> What to produce
Please recast every line of the rows below as a Markdown table with two columns, No. and Text, numbering the lines in order and leaving out any blank lines.

Interface element records
···

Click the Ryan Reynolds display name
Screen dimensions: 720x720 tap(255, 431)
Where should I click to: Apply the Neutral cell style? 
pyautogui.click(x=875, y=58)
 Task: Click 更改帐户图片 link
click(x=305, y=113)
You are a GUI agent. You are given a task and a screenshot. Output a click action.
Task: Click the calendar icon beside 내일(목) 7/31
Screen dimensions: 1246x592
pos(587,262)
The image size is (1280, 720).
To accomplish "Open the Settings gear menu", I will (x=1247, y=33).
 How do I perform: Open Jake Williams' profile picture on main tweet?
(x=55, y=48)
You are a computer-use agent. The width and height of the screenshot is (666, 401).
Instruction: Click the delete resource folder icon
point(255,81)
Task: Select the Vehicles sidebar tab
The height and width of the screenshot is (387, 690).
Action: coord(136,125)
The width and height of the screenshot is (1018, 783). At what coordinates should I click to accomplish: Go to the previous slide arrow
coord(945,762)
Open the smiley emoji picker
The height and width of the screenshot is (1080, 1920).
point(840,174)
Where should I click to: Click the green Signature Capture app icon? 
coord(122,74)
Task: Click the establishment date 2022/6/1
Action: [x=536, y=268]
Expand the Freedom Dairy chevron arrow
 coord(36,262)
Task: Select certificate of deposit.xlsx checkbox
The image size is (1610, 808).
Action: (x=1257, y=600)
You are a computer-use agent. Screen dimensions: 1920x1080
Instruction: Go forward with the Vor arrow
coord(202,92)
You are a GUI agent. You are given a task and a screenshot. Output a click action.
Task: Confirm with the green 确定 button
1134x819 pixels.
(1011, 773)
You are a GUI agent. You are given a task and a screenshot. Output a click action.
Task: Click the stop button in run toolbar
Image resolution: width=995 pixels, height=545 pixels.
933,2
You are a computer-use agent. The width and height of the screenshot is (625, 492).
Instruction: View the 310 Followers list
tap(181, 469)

···

> Solution
| No. | Text |
|---|---|
| 1 | Click the Ryan Reynolds display name |
| 2 | Screen dimensions: 720x720 tap(255, 431) |
| 3 | Where should I click to: Apply the Neutral cell style?  |
| 4 | pyautogui.click(x=875, y=58) |
| 5 |  Task: Click 更改帐户图片 link |
| 6 | click(x=305, y=113) |
| 7 | You are a GUI agent. You are given a task and a screenshot. Output a click action. |
| 8 | Task: Click the calendar icon beside 내일(목) 7/31 |
| 9 | Screen dimensions: 1246x592 |
| 10 | pos(587,262) |
| 11 | The image size is (1280, 720). |
| 12 | To accomplish "Open the Settings gear menu", I will (x=1247, y=33). |
| 13 |  How do I perform: Open Jake Williams' profile picture on main tweet? |
| 14 | (x=55, y=48) |
| 15 | You are a computer-use agent. The width and height of the screenshot is (666, 401). |
| 16 | Instruction: Click the delete resource folder icon |
| 17 | point(255,81) |
| 18 | Task: Select the Vehicles sidebar tab |
| 19 | The height and width of the screenshot is (387, 690). |
| 20 | Action: coord(136,125) |
| 21 | The width and height of the screenshot is (1018, 783). At what coordinates should I click to accomplish: Go to the previous slide arrow |
| 22 | coord(945,762) |
| 23 | Open the smiley emoji picker |
| 24 | The height and width of the screenshot is (1080, 1920). |
| 25 | point(840,174) |
| 26 | Where should I click to: Click the green Signature Capture app icon?  |
| 27 | coord(122,74) |
| 28 | Task: Click the establishment date 2022/6/1 |
| 29 | Action: [x=536, y=268] |
| 30 | Expand the Freedom Dairy chevron arrow |
| 31 |  coord(36,262) |
| 32 | Task: Select certificate of deposit.xlsx checkbox |
| 33 | The image size is (1610, 808). |
| 34 | Action: (x=1257, y=600) |
| 35 | You are a computer-use agent. Screen dimensions: 1920x1080 |
| 36 | Instruction: Go forward with the Vor arrow |
| 37 | coord(202,92) |
| 38 | You are a GUI agent. You are given a task and a screenshot. Output a click action. |
| 39 | Task: Confirm with the green 确定 button |
| 40 | 1134x819 pixels. |
| 41 | (1011, 773) |
| 42 | You are a GUI agent. You are given a task and a screenshot. Output a click action. |
| 43 | Task: Click the stop button in run toolbar |
| 44 | Image resolution: width=995 pixels, height=545 pixels. |
| 45 | 933,2 |
| 46 | You are a computer-use agent. The width and height of the screenshot is (625, 492). |
| 47 | Instruction: View the 310 Followers list |
| 48 | tap(181, 469) |